Favorable Long-Term Projections For The Jets
Airbus and Boeing have released their estimated forecasts for the number of aircraft that the market will want over the next 20 years, and they’re strikingly similar to the projections released in 2019, before a certain global event that had a remarkable impact on the aviation sector. In 2019, Boeing estimated there would be demand for 44,040 aircraft over the next 20 years, and in 2021 that estimate was down just 1 percent to 43,610 aircraft. Airbus, which is overall less bullish than Boeing, also revised their estimate down by a fairly minuscule amount, down to 39,020 aircraft over the next 20 years compared to 39,210 estimated in 2019. Boeing delivered just 27 jets in October and Airbus moved just 36 aircraft. Boeing is building around 20 737 MAX planes a month, a rate that should rise to 50 a month.

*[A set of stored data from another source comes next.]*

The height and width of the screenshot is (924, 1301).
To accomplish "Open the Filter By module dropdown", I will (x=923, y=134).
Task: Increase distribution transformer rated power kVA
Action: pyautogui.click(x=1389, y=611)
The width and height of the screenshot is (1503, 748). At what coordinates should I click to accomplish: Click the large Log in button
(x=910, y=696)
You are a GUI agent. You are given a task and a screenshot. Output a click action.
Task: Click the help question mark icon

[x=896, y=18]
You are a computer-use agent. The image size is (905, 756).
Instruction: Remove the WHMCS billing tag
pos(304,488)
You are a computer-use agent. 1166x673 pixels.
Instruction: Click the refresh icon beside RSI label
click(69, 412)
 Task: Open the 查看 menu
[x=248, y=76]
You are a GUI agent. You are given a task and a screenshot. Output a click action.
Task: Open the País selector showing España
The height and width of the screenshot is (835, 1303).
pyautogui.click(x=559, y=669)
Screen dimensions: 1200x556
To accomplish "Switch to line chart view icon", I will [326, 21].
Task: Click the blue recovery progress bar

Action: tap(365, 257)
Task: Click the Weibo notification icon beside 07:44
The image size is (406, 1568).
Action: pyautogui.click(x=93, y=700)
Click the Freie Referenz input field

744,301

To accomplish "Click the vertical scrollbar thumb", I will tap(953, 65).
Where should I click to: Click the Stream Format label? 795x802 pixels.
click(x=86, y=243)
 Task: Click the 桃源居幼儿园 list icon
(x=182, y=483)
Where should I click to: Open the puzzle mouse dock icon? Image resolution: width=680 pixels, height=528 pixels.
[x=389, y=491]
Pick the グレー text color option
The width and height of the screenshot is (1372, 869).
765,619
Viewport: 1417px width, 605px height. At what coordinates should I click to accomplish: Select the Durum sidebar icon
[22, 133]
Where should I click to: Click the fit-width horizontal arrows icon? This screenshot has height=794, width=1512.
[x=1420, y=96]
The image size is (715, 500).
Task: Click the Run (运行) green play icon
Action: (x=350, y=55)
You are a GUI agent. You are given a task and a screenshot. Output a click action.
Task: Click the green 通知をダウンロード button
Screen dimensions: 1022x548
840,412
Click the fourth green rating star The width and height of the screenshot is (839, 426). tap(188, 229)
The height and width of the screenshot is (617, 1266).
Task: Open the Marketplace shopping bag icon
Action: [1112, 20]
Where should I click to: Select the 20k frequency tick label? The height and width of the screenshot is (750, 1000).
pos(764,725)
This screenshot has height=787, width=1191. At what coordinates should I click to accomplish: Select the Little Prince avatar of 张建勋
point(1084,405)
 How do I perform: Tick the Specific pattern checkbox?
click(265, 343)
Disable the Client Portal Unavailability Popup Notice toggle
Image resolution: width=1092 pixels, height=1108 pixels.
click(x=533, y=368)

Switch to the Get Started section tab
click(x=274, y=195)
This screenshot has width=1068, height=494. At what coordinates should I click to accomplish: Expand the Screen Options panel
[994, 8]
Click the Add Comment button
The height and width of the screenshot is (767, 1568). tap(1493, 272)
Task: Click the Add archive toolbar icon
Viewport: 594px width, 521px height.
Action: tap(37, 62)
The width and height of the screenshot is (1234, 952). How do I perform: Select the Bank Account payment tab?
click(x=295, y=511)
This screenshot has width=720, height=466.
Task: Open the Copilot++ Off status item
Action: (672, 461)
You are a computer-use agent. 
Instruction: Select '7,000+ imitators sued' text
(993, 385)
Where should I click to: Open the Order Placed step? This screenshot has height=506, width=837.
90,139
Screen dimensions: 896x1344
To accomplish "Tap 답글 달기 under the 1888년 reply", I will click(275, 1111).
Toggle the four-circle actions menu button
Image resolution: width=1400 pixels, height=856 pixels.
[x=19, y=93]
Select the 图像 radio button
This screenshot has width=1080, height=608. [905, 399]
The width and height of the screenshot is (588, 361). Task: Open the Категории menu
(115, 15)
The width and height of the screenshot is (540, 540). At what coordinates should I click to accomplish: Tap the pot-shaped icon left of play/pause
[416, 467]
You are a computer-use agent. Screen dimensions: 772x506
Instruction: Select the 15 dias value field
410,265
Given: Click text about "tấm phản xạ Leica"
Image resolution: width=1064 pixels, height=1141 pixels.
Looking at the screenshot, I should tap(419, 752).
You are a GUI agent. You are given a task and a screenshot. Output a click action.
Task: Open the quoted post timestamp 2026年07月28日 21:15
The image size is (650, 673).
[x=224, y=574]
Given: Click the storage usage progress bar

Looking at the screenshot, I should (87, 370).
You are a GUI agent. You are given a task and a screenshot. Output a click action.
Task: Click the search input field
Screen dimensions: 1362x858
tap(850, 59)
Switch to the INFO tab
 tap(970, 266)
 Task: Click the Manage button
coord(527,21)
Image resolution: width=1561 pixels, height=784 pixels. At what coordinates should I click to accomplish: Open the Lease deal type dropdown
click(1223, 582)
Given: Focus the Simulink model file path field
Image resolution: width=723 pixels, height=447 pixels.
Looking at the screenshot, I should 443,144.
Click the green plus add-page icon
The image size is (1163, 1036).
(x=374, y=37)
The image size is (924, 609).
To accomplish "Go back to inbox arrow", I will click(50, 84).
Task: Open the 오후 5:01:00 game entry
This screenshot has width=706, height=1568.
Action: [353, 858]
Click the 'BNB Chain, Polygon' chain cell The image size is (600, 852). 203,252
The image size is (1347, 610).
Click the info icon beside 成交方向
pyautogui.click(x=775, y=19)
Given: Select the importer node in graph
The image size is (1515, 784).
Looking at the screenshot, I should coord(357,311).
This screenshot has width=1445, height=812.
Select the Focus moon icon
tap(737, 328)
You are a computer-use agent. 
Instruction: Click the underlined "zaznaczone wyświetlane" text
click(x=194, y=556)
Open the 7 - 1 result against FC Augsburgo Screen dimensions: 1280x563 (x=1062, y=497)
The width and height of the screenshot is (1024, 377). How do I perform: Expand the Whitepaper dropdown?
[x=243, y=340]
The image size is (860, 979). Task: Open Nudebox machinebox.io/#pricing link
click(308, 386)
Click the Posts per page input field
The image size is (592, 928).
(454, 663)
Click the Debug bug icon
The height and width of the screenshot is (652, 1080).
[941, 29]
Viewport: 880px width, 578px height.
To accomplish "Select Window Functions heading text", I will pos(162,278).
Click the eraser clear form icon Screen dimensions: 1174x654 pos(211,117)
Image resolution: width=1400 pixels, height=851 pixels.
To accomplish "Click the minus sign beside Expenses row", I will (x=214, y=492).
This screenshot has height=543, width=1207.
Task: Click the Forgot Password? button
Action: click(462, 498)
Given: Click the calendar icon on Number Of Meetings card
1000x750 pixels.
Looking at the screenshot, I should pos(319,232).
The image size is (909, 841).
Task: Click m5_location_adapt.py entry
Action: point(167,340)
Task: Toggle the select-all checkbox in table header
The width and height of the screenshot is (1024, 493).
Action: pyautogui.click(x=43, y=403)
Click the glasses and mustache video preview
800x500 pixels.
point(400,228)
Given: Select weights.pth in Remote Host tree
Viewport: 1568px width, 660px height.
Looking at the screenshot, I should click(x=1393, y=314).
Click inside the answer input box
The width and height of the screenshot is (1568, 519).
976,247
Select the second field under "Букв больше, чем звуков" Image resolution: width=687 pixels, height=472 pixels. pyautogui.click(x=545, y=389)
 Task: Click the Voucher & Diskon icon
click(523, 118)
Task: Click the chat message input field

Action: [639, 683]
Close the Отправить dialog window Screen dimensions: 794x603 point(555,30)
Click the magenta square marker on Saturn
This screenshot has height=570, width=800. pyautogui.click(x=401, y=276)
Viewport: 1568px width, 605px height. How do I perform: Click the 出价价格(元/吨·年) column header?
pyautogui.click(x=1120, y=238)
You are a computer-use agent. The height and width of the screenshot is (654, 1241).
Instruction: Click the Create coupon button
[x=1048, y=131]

Jon Sindreu, The Wall Street Journal
Scots
Approximately 10,400 years ago, people first moved into Scotland. Very quickly this was determined to be a gigantic mistake, and within 2,000 years the people in their coastal communities had up and left. The theory went that a tsunami caused by an undersea landslide near Norway hit the Scottish coasts with a six-meter wave that swept 30 kilometers inland, prompting the abandonment of the first Scottish experiment. A new study questions that timeline, though, looking at 439 samples from 87 archeological sites ranging in age from 10,600 to 5,800 years. This showed that the population in the northeast of Britain started to decline 8,500 years ago, which would be 300 years before the tsunami jacked the whole thing up. Their theory is that the decline is more related to a North American glacial lake draining into the Atlantic Ocean, disrupting sea levels and habitats and fisheries and prompting a #Scotxit.